The Federal Reserve under Chairman Ben Bernanke is trying to help the economy by doing something President Barack Obama and Congress can't and which Mitt Romney opposes: electronically creating money, mostly out of thin air.
The Fed says it will "buy" $40 billion a month in mortgage bonds until stubbornly high unemployment eases substantially. The Fed's new move is on top of its $85 billion-a-month purchases of Treasury securities under an existing program.
It hopes to hold down long-term interest rates long enough to stimulate more private-sector borrowing and hiring.
Democrats generally welcomed the step, although Obama's camp won't comment on Fed actions. Republicans called it further confirmation that Obama's policies are failing.
"The president's saying the economy's making progress, coming back. Bernanke's saying, 'No, it's not. I've got to print more money,'" Romney told ABC.
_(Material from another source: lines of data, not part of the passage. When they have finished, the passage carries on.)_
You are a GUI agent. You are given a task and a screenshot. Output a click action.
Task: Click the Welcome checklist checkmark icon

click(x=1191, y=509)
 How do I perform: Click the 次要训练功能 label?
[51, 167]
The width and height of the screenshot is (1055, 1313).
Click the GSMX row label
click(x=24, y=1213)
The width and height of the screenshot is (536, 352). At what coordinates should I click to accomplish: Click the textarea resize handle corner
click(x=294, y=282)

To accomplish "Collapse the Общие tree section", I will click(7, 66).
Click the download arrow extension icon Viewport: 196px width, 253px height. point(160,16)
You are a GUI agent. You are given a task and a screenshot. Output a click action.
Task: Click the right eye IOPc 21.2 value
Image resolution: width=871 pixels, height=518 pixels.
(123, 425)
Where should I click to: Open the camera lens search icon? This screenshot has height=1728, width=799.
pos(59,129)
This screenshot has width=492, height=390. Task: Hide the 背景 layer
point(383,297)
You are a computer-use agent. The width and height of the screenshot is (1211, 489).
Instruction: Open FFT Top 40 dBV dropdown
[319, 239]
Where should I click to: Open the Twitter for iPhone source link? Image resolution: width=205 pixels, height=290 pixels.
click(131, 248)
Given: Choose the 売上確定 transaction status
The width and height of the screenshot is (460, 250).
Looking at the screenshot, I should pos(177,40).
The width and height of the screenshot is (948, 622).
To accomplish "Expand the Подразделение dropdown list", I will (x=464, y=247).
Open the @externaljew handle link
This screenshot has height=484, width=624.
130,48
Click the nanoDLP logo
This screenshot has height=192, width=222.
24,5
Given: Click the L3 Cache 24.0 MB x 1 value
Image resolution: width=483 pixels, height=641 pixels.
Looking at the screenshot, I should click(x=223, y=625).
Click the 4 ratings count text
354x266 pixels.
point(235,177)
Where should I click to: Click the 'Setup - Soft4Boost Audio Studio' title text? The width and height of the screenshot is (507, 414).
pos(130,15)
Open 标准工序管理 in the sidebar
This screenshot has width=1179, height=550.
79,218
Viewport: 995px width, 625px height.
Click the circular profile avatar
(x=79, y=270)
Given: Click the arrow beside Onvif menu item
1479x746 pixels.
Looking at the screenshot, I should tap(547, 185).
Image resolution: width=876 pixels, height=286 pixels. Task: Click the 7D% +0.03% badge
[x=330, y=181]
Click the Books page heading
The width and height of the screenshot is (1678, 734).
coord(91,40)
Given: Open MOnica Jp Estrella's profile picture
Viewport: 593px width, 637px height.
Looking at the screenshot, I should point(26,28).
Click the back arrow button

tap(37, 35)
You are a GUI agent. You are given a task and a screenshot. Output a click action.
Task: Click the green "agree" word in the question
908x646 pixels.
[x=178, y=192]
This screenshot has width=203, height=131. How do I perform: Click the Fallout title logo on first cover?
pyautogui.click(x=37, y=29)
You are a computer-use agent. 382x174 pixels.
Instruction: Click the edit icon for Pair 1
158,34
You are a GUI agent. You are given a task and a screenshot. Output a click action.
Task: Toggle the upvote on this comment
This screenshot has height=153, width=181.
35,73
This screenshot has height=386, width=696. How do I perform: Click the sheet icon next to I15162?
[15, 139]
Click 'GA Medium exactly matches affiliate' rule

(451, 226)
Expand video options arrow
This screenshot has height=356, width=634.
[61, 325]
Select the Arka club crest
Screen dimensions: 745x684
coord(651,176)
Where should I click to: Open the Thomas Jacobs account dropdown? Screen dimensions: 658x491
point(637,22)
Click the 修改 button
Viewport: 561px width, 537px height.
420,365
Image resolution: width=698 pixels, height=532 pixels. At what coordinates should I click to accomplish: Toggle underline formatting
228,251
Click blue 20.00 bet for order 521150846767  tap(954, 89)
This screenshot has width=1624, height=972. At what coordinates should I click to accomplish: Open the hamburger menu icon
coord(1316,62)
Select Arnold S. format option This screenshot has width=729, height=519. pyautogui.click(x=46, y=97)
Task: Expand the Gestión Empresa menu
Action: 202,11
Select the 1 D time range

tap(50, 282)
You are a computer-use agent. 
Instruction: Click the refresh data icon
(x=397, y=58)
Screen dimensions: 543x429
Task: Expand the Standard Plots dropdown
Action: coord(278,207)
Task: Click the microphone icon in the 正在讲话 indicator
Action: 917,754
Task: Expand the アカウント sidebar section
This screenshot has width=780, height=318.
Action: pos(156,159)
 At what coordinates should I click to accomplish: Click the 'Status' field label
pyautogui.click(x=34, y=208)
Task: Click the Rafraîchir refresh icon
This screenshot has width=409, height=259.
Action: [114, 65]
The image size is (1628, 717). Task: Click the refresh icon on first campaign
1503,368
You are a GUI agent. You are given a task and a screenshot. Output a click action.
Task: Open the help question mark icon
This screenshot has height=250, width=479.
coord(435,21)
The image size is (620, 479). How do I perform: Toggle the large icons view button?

If elected, the Republican says he won't reappoint Bernanke when his chairman's term expires in January 2014.
The Fed has kept a key short-term rate — on loans between banks — near zero for over three years and pumped hundreds of billions of dollars into the financial system.
Fed chairmen risk being accused of playing politics so close to a presidential election. "We make our decision based entirely on the state of the economy," Bernanke insisted.
Democrats still blame Fed Chairman Arthur Burns for over-stimulating the economy in 1972 to help President Richard Nixon. President George H. W. Bush partly blames his 1992 defeat on tight policies of Fed Chairman Alan Greenspan.
Greenspan's later more market-friendly policies likely helped President Bill Clinton's 1996 re-election.
Bernanke's move carries big risks. Many economists doubt it will have the desired effect — and could trigger high inflation down the road.